DATASET EXCERPTS section start

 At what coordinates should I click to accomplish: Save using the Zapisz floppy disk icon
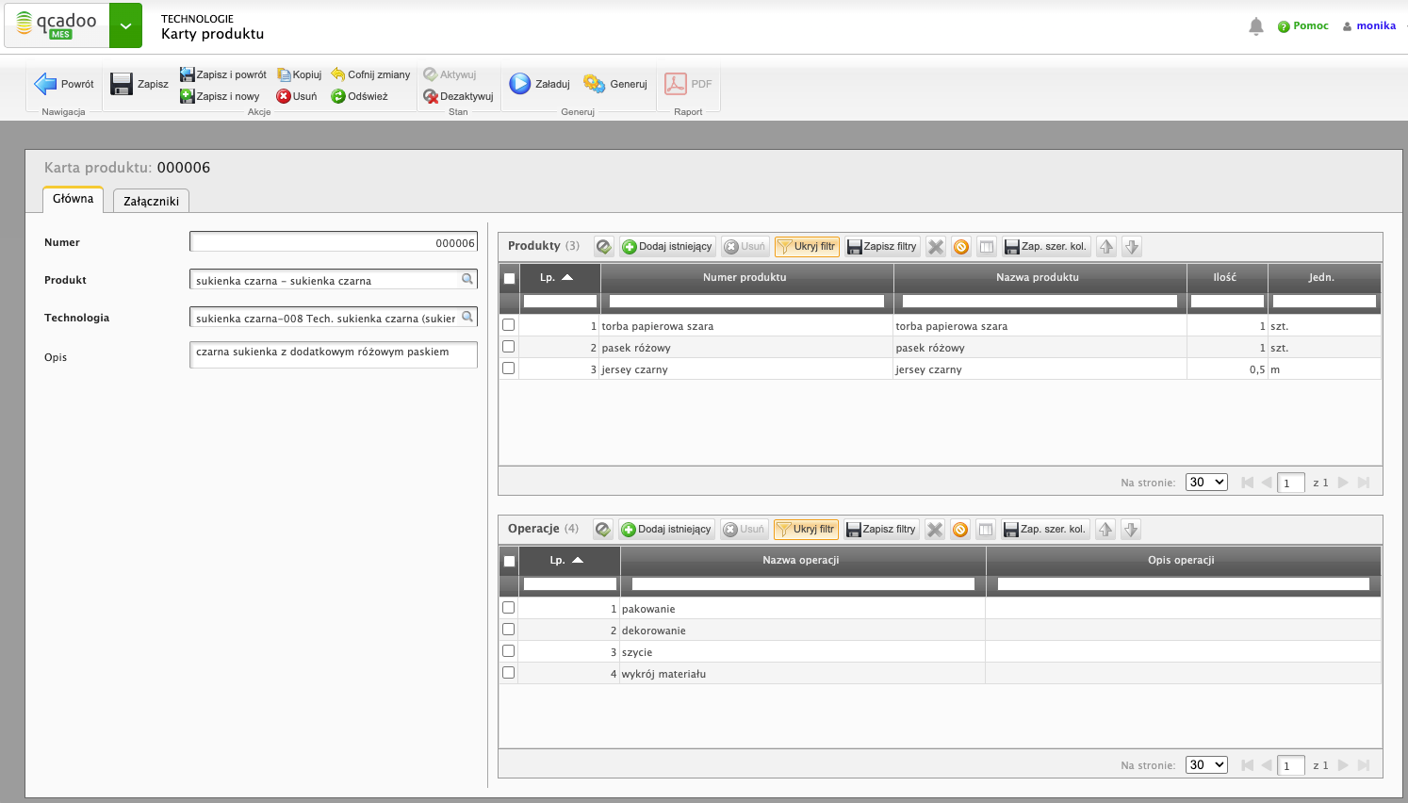click(x=122, y=84)

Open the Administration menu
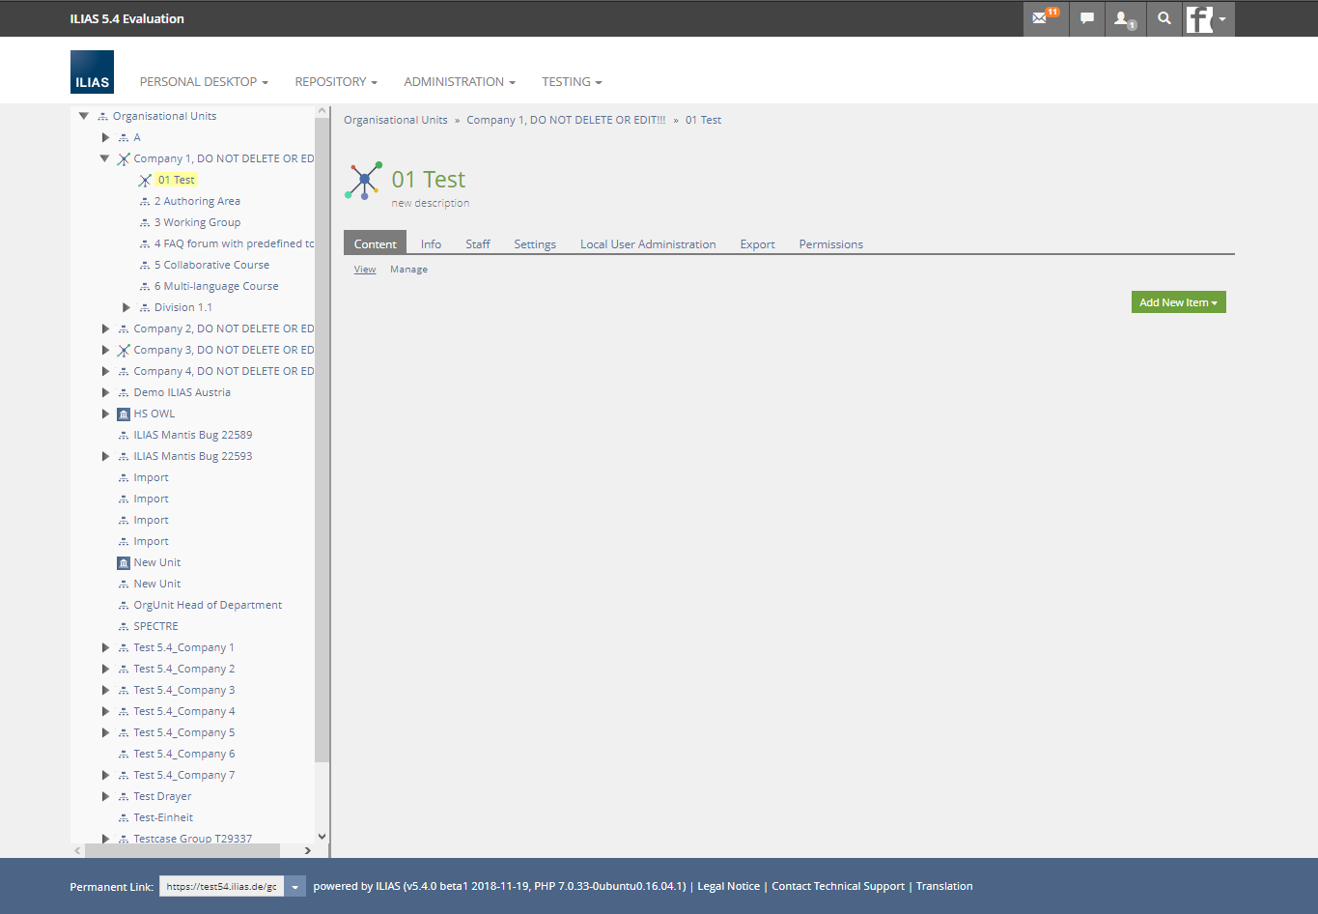(x=459, y=82)
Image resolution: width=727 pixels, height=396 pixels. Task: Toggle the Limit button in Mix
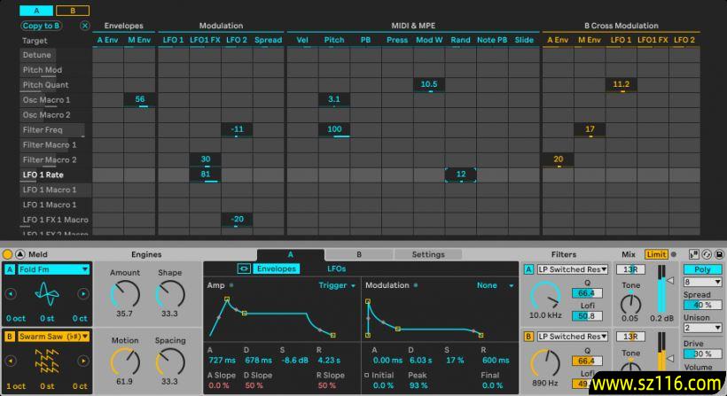pos(656,254)
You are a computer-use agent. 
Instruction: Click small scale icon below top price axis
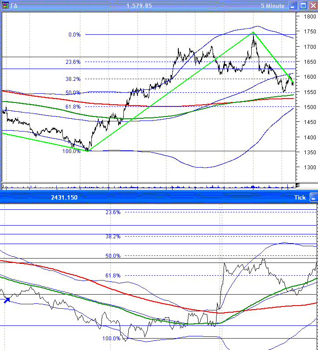click(x=297, y=185)
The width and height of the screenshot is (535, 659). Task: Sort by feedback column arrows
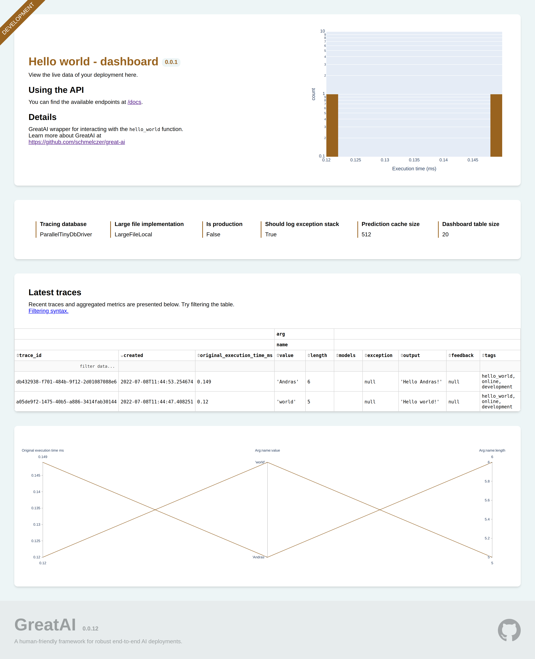click(450, 356)
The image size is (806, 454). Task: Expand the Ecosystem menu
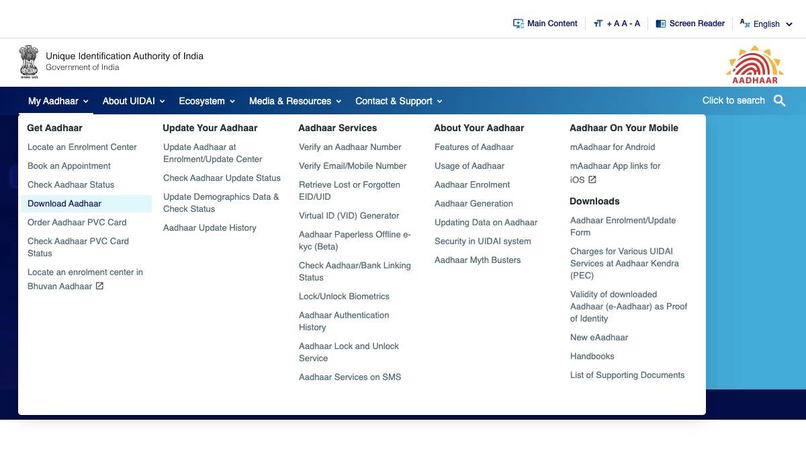pyautogui.click(x=206, y=101)
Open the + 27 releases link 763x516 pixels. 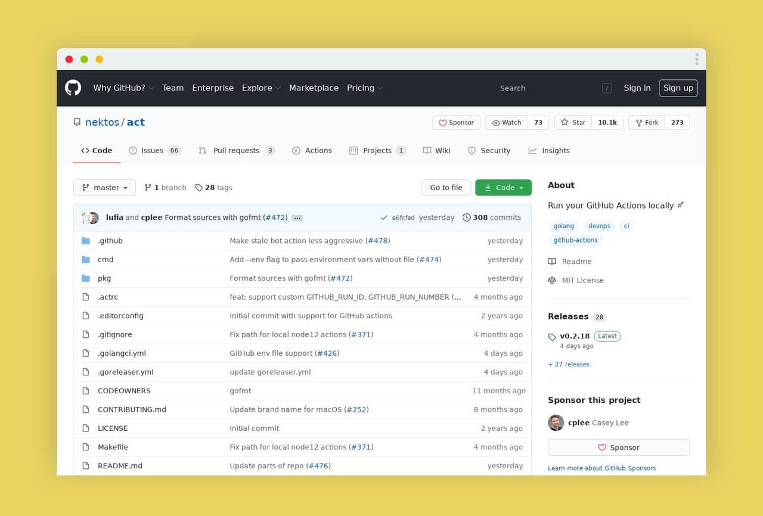[x=569, y=364]
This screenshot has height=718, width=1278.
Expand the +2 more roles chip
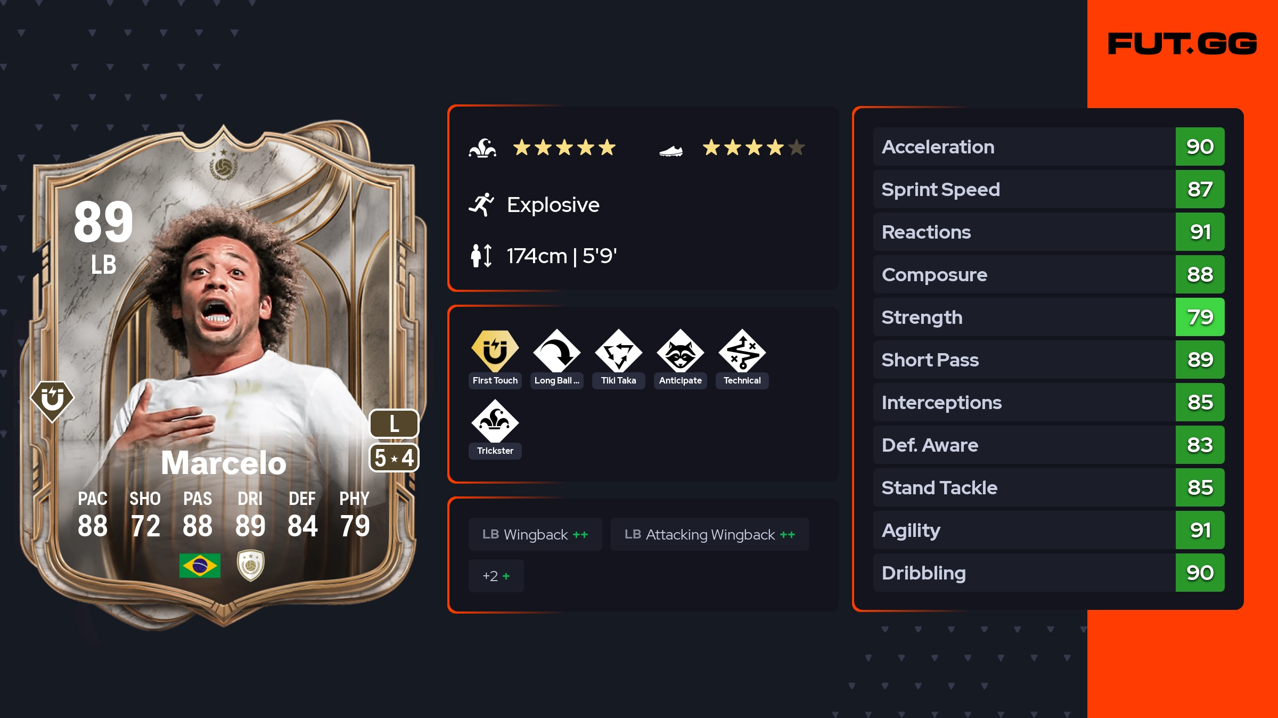(496, 576)
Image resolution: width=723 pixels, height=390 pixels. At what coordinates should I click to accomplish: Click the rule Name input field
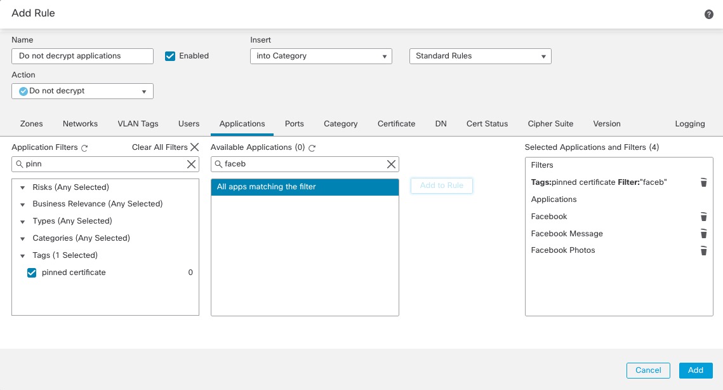(x=83, y=57)
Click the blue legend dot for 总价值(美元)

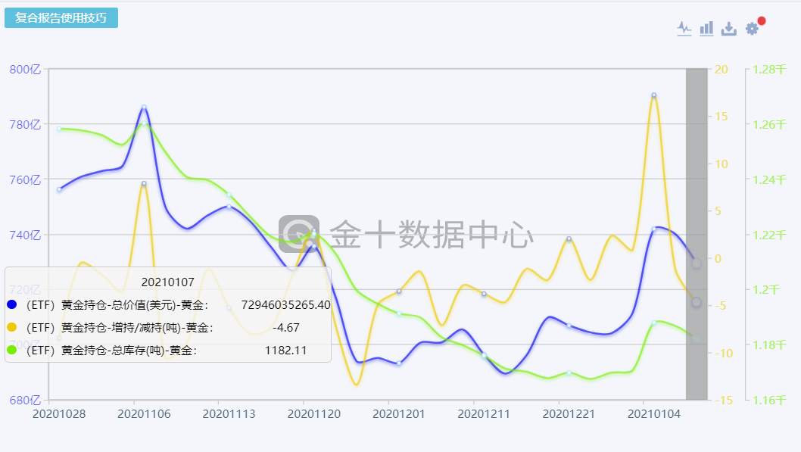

DATASET EXCERPTS section end

* _EXERCISE BRIEF_: The lines from the one with "Image resolution: width=723" to the end of the data above should be retyped exactly, both ends included, and pictures are to be left out.

* _RESULT FOR THIS TASK_:
Image resolution: width=723 pixels, height=390 pixels. At what coordinates should I click to accomplish: Click the rule Name input field
(x=83, y=57)
Click the blue legend dot for 总价值(美元)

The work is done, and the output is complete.